PERMINTAAN -
1. Apa julukan rumah makan yang disinggahi bus dalam teks tentang perjalanan Oscar dot Eleven?
2. Tuliskan kembali tanpa diubah bagian teks tentang perjalanan Oscar dot Eleven, dari "Aku seketika keheranan, mengapa" sampai "Bandung, tidaklah keliru.".

TEKS YANG DIBERIKAN -
Oscar dot Eleven (3)

21.46


Menjelang persimpangan rel kereta Pejagan, lampu kabin Kramat Djati memancarkan silau, mengusik pelupuk mata para penghuninya. Rumah Makan dengan cap Kedung Roso disinggahi, sebagai tempat barter selembar kupon dengan seporsi menu makan malam. Restoran yang dijuluki Mbok Rame itu terkesan sempit dari luar, namun sebaliknya, memiliki parkiran yang amat luas di halaman belakang.


Oscar dot Eleven yang aku tumpangi mencari lokasi parkir, dan dipilihnya sebidang tanah di samping kiri PO Akas Asri, di belakang PO Lorena.


Aku seketika keheranan, mengapa Akas Asri dengan papan trayek Jakarta-Jember ‘kesasar’ di sini? Bukankah Singgalang Jaya, Losarang, adalah providernya untuk urusan men-service usus 12 jari? Ataukah warisan Pak Tingok itu sudah pindah ke lain piring? Hehe…


Terlepas dari keganjilan itu, asumsiku, bila N 7528 US ini take off dari Rawamangun jam 2-an, dipastikan waktu tempuhnya bakal molor. Delapan jam untuk memangkas jarak Rawamangun-Pejagan adalah pemborosan tempo.


Andai kemacetan Pantai Utara Jawa Barat yang membuat salah satu anggota keluarga Akas II ini terhambat, bisa jadi spekulasiku untuk menghindarinya dengan metode re-route via Bandung, tidaklah keliru.


Namun, bagaimana dengan status Lorena LE-110, yang mesinnya shut down, dengan lambung berbalut lumpur tebal?


Sepengetahuanku, bus jurusan Lampung-Banyuwangi ini adatnya jam 3 s.d jam 5 sore  sudah mendaftarkan ‘sidik jari’ di wilayah Rembang untuk mengarah ke timur. Mengapa jam segini masih di sini? Ikut terjebak dalam kerunyaman proyek perbaikan jalan Pantura kah?


Aku pun melangkah turun dan berniat menuju meja makan, tiba-tiba seorang Bapak menghampiri.


“Mas, krunya mana ya?” tanyanya.


“Sepertinya sudah pada turun, Pak,” jawabku. “Ada perlu apa, Pak?”


Gini, Mas, kalau masih ada kursi kosong, saya mau pindah bus!” harapnya. “Tujuan saya ke Surabaya. Berapa pun saya bayar nanti.”


“Lho, busnya kenapa, Pak?” aku balik menyidik bus apa yang dinaiki.


“Lorena-nya dobol (mogok-pen) itu lho, Mas! Sudah berjam-jam menunggu, tapi ngga ada kejelasan!”


Wew…jadi Si Ijo Tajur ini lagi storing?


“Bus pertama dari Lampung rusak, diganti bus ini. Ehtaunya penggantinya sama saja, payah! Geregetan saya, Mas!” ungkapnya dengan raut kekesalan.

CATATAN -
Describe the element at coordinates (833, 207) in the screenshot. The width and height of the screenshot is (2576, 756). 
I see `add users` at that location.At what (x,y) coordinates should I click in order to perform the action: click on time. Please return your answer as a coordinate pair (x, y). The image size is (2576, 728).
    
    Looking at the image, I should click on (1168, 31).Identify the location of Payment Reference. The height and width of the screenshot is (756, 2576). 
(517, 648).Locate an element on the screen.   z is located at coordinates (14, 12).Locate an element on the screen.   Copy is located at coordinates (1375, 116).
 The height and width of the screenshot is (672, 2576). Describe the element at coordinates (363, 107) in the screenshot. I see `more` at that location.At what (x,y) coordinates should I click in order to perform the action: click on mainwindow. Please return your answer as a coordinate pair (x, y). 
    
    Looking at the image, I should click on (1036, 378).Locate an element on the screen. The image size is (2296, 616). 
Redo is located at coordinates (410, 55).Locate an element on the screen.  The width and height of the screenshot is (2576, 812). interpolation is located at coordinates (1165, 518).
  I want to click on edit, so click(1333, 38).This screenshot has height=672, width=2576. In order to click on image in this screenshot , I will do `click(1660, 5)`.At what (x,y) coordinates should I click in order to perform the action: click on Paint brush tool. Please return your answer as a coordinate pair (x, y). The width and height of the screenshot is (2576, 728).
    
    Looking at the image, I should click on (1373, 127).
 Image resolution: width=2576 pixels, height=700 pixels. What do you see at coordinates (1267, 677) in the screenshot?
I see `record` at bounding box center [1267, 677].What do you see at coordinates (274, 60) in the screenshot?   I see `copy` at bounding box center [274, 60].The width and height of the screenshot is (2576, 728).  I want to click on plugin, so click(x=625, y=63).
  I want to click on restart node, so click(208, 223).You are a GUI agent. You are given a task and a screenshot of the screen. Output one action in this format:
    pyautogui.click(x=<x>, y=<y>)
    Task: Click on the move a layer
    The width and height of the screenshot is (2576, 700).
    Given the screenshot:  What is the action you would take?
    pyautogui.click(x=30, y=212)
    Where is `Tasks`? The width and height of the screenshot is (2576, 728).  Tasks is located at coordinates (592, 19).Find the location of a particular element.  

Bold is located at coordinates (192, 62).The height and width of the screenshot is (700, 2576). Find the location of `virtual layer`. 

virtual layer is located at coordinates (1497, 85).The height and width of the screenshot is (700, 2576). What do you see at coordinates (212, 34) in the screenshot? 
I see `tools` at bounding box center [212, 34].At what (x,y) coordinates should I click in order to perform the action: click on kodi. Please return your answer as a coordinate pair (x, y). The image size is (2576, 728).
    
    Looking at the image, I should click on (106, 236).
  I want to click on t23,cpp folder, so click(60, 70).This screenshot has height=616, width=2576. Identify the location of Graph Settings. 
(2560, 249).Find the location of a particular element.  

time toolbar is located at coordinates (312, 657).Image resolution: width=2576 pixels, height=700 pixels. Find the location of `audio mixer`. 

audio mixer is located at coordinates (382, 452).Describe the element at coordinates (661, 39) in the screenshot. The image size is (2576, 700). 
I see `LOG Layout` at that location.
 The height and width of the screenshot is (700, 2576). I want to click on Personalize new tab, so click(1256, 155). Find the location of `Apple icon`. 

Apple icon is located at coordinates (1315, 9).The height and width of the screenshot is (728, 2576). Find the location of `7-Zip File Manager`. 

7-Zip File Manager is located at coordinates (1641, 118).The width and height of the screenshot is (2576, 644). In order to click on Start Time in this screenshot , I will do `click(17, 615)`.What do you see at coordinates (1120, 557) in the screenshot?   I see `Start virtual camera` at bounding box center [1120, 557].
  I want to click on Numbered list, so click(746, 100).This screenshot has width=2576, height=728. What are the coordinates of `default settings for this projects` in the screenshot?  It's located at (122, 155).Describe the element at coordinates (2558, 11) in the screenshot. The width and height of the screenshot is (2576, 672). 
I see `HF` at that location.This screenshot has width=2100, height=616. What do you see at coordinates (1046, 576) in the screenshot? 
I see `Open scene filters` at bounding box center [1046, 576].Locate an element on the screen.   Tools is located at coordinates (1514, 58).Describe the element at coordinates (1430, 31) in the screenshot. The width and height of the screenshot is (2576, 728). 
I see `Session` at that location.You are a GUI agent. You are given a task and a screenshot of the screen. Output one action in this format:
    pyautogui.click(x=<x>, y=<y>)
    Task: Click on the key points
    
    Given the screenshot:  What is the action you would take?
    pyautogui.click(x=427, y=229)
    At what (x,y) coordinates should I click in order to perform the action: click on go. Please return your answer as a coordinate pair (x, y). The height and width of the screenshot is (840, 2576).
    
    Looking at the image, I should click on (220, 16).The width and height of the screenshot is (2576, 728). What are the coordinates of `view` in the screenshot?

JAWABAN -
1. Rumah makan itu dijuluki Mbok Rame.

2.
Aku seketika keheranan, mengapa Akas Asri dengan papan trayek Jakarta-Jember ‘kesasar’ di sini? Bukankah Singgalang Jaya, Losarang, adalah providernya untuk urusan men-service usus 12 jari? Ataukah warisan Pak Tingok itu sudah pindah ke lain piring? Hehe…


Terlepas dari keganjilan itu, asumsiku, bila N 7528 US ini take off dari Rawamangun jam 2-an, dipastikan waktu tempuhnya bakal molor. Delapan jam untuk memangkas jarak Rawamangun-Pejagan adalah pemborosan tempo.


Andai kemacetan Pantai Utara Jawa Barat yang membuat salah satu anggota keluarga Akas II ini terhambat, bisa jadi spekulasiku untuk menghindarinya dengan metode re-route via Bandung, tidaklah keliru.